## Task goal
Continue the QIIME forum thread about removing contaminant sequences found in PCR blanks, picking up right after its final sentence.

## Document excerpt

I was trying to filter some of the contaminant sequences present in the PCR-blanks from the feature table. This is what I did:
#First, make a feature talbe containing sequences present in PCR-blanks (library-blanks)
qiime feature-table filter-samples
#Second step: retain sequences considered as contaminants after a careful examination of sequences detected in the PCR-blanks
qiime taxa filter-table
The above step, however, didn’t work. An error message popped up, saying:
“Plugin error from taxa: Metadata is empty, there must be at least one ID associated with it.”
So, what’s the problem here?
The following step was what I intended to do, had the above steps worked. Is it correct? #Final step: filter the contaminant sequences from the feature table.
qiime feature-table filter-features
Hi @yanxianl! Thanks so much for your input files, that was really helpful!
Did you happen to run feature-table summarize on blank-library-sequences.qza? If you did, you would see that that table has zero samples and zero features! The reason is because your feature-table filter-samples command is filtering out all of your samples! If you revise the --p-where parameter to: "SampleType='Blank-library'", then you will wind up with three samples in blank-library-sequences.qza!

## Dataset section
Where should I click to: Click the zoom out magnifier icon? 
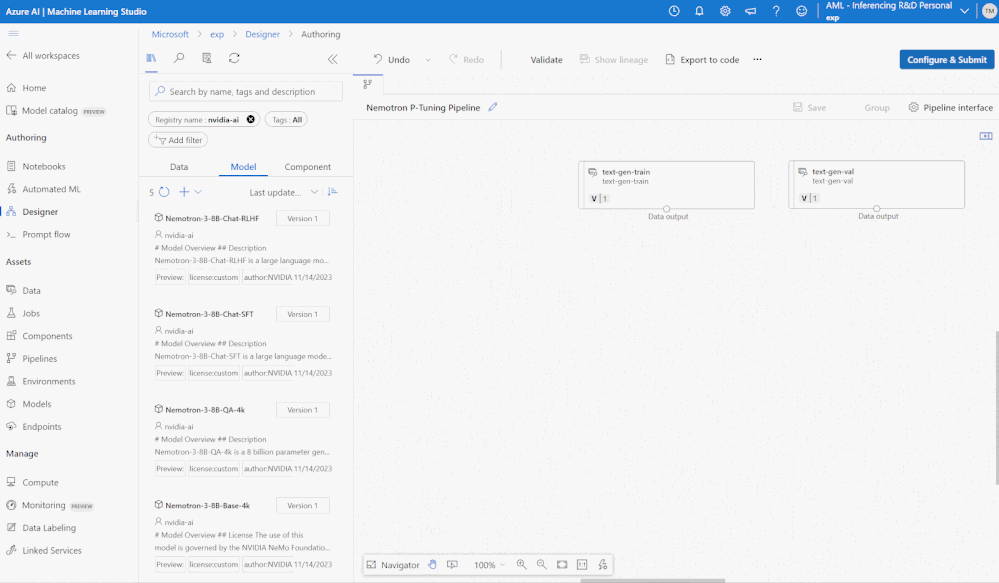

## Final result
The moral of the story is that the SQL where clauses are case-sensitive — in your metadata.tsv file you have the values listed as Blank-library, not blank-library.
Reading on to your later commands — the feature-table filter-features in the last step will not work, because you cannot use a feature table as metadata. Please check out this forum post for details on how to create a feature metadata file from your feature table that you can use here. There is an open issue to streamline this step so that you don’t have to do this extra work presented in the post, but for now that is the best option.
You're right! The blank-library-sequences.qza is empty! I've done what you suggested and it's working now.
There's one more problem, though.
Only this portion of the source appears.